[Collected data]
━━━

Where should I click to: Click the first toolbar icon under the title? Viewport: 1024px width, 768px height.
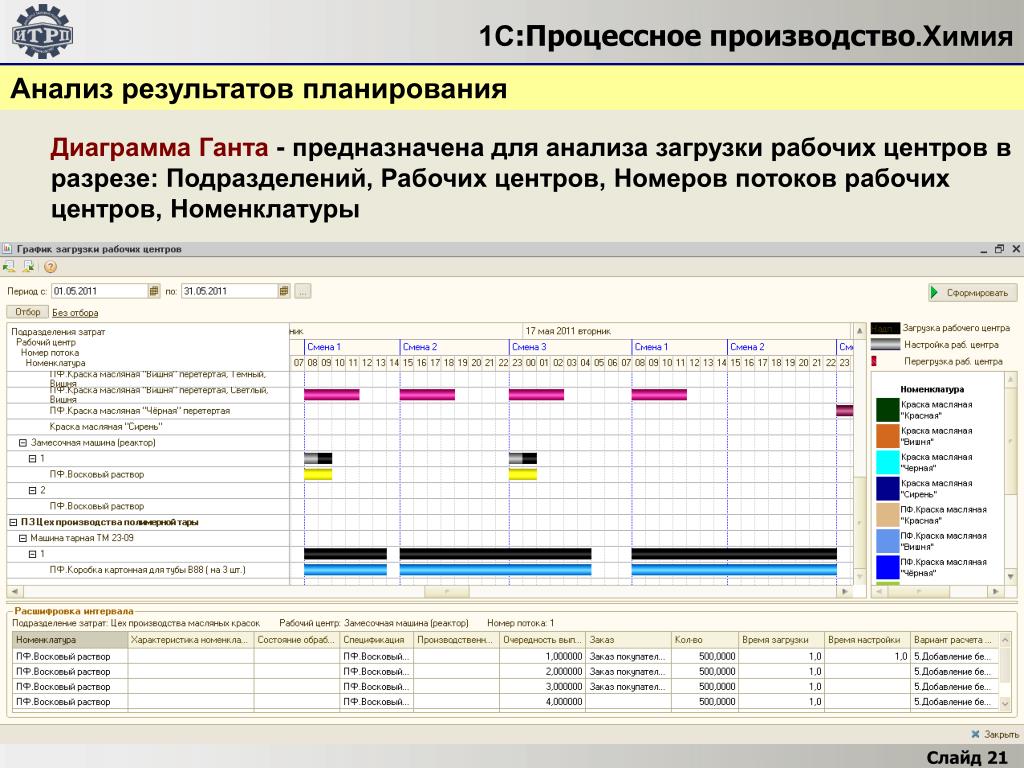point(9,267)
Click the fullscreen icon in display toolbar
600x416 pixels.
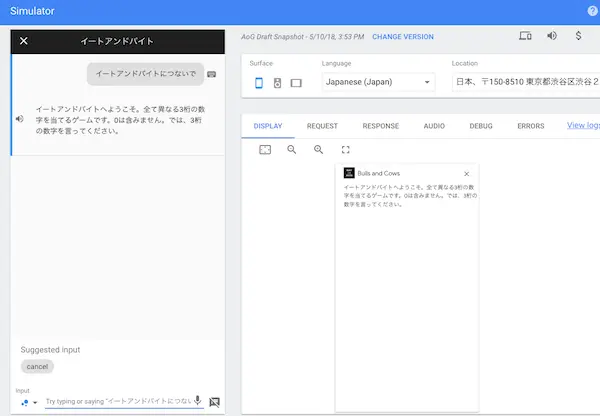[345, 149]
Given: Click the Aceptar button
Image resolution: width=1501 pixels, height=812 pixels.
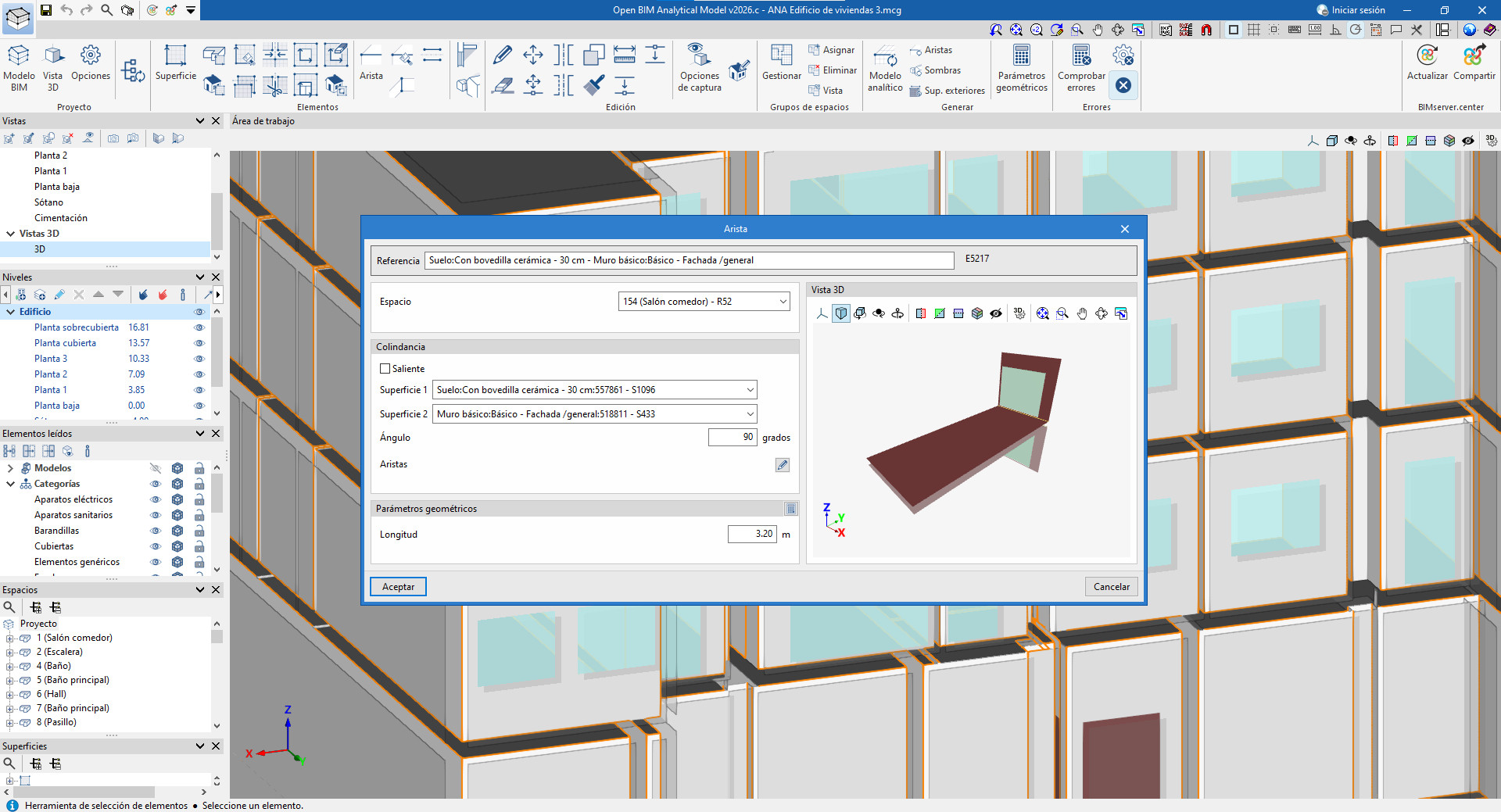Looking at the screenshot, I should (398, 587).
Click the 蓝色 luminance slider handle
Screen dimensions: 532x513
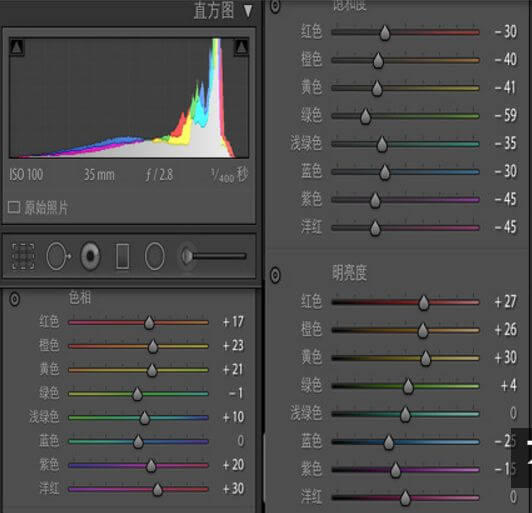(389, 442)
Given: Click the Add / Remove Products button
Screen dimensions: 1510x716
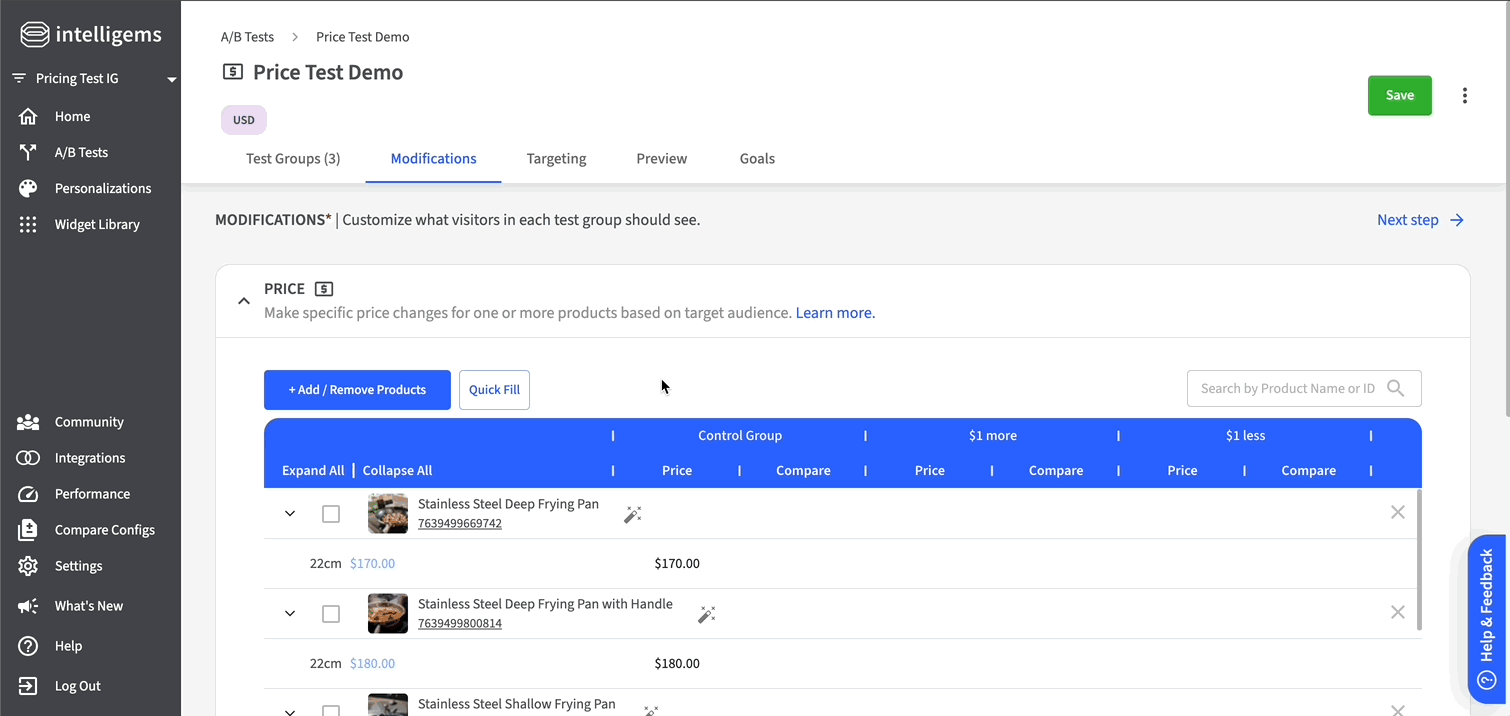Looking at the screenshot, I should pyautogui.click(x=357, y=390).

━━━

What is being asked
The expected output is every record above, copied exactly, without pictures.

Response
Where should I click to: Click the first toolbar icon under the title? Viewport: 1024px width, 768px height.
point(9,267)
Click the fullscreen icon in display toolbar
600x416 pixels.
[345, 149]
Given: Click the Aceptar button
Image resolution: width=1501 pixels, height=812 pixels.
Looking at the screenshot, I should (398, 587).
Click the 蓝色 luminance slider handle
Screen dimensions: 532x513
(389, 442)
Given: Click the Add / Remove Products button
Screen dimensions: 1510x716
Looking at the screenshot, I should pyautogui.click(x=357, y=390).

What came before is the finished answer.